== Brief ==
The answer must be an exact copy of the lines from the one containing "Task: Click the ARTICLE subsection heading" through the last line of the records, with no pictures.

== Data listing ==

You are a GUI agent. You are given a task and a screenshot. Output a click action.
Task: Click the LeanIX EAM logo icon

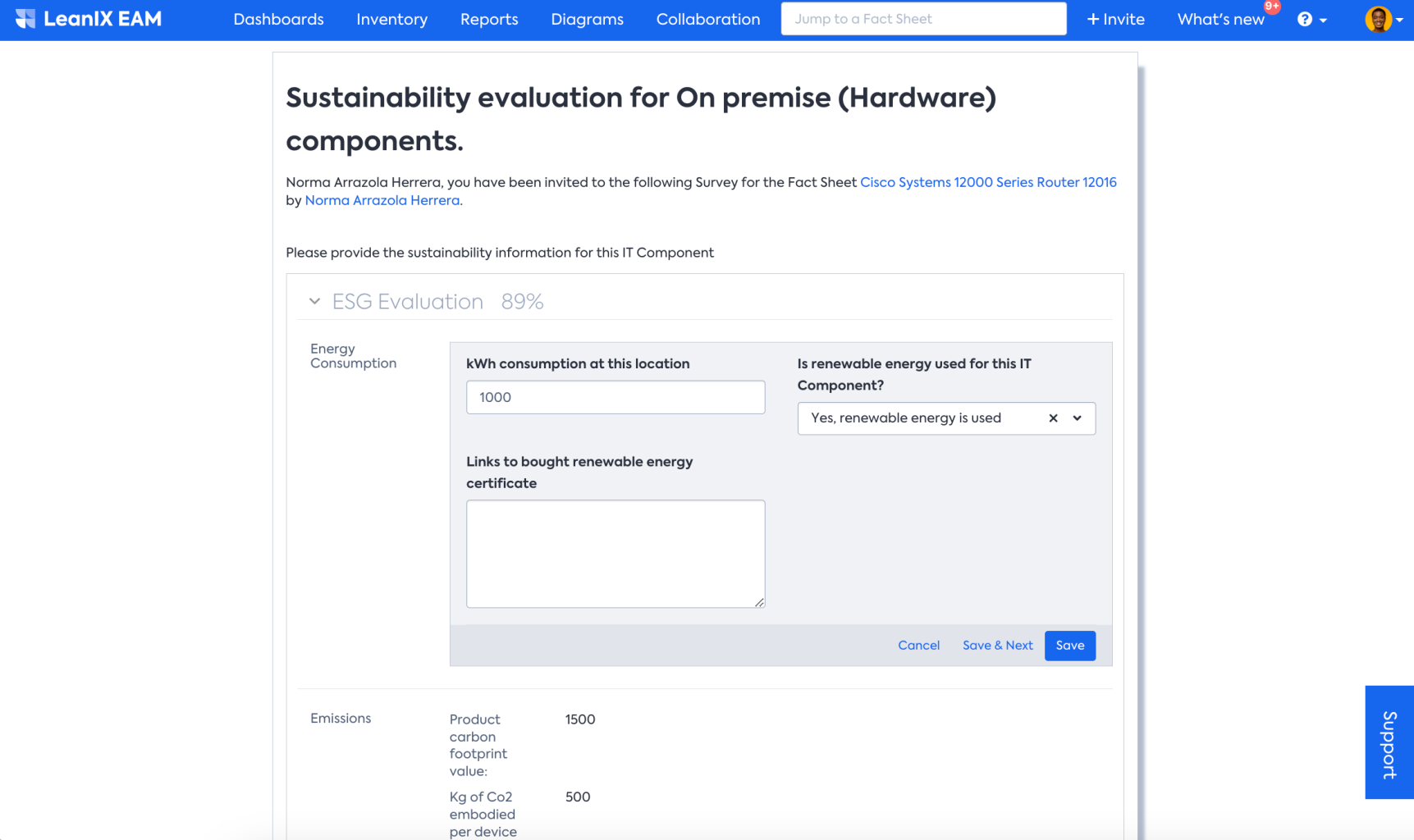click(25, 19)
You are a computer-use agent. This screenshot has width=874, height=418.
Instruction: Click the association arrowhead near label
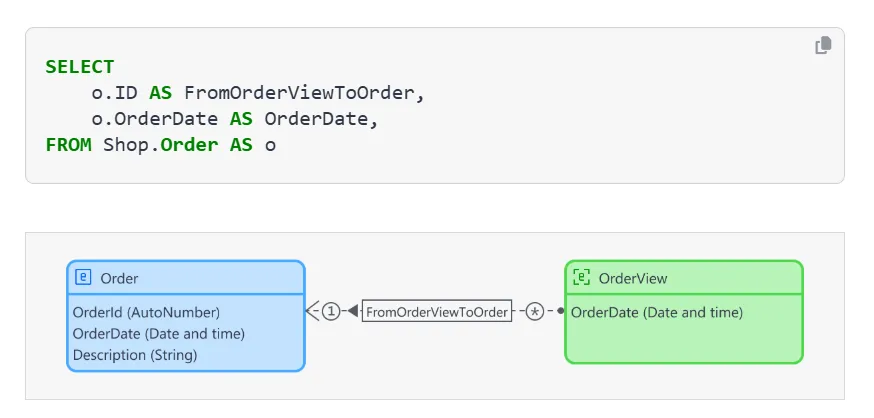coord(352,312)
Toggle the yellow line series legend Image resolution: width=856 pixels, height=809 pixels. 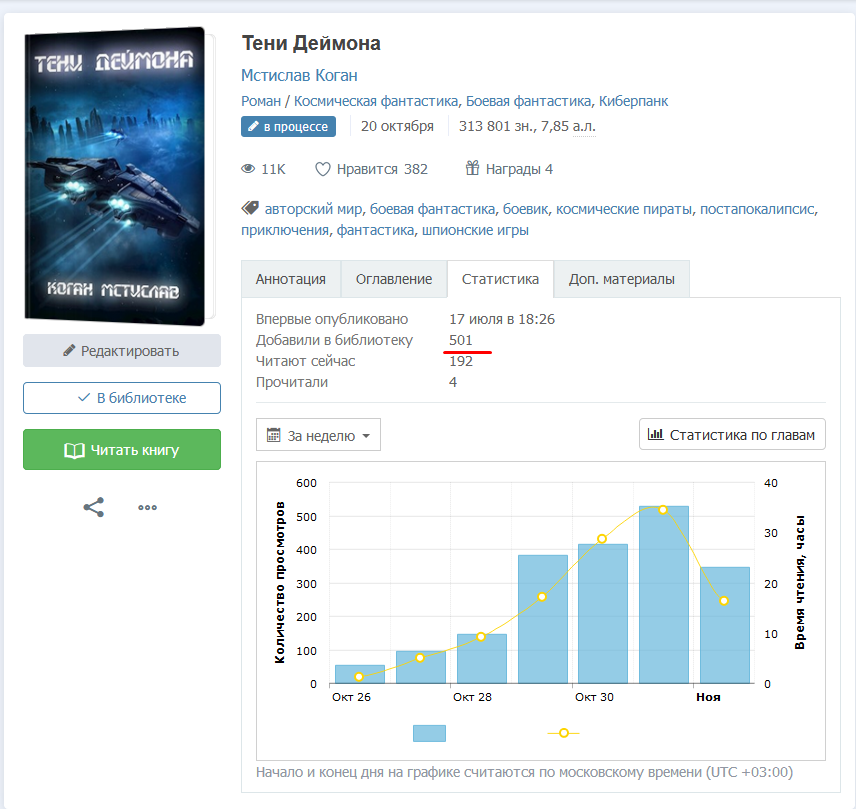click(564, 733)
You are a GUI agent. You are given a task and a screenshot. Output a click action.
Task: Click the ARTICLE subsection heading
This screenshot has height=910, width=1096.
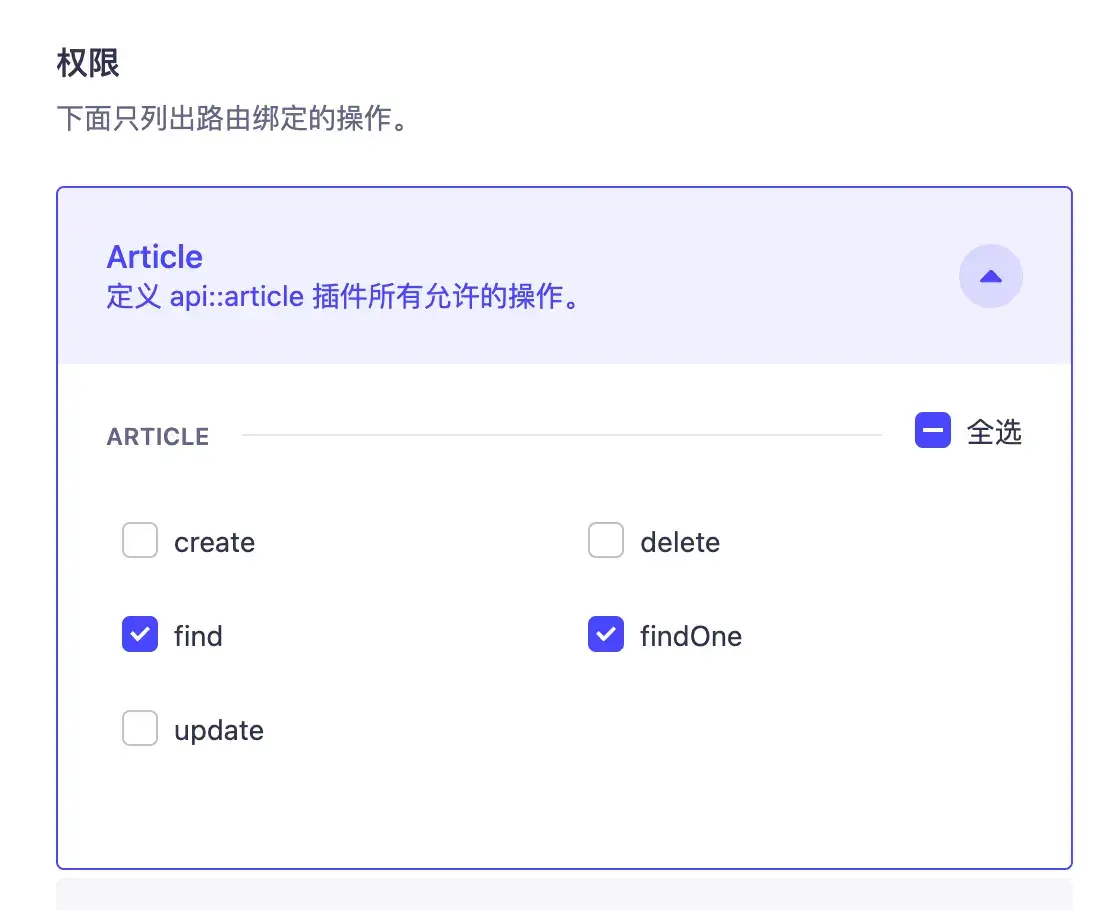pos(158,437)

== Task solution ==
Task: Click the ARTICLE subsection heading
This screenshot has height=910, width=1096.
pos(158,437)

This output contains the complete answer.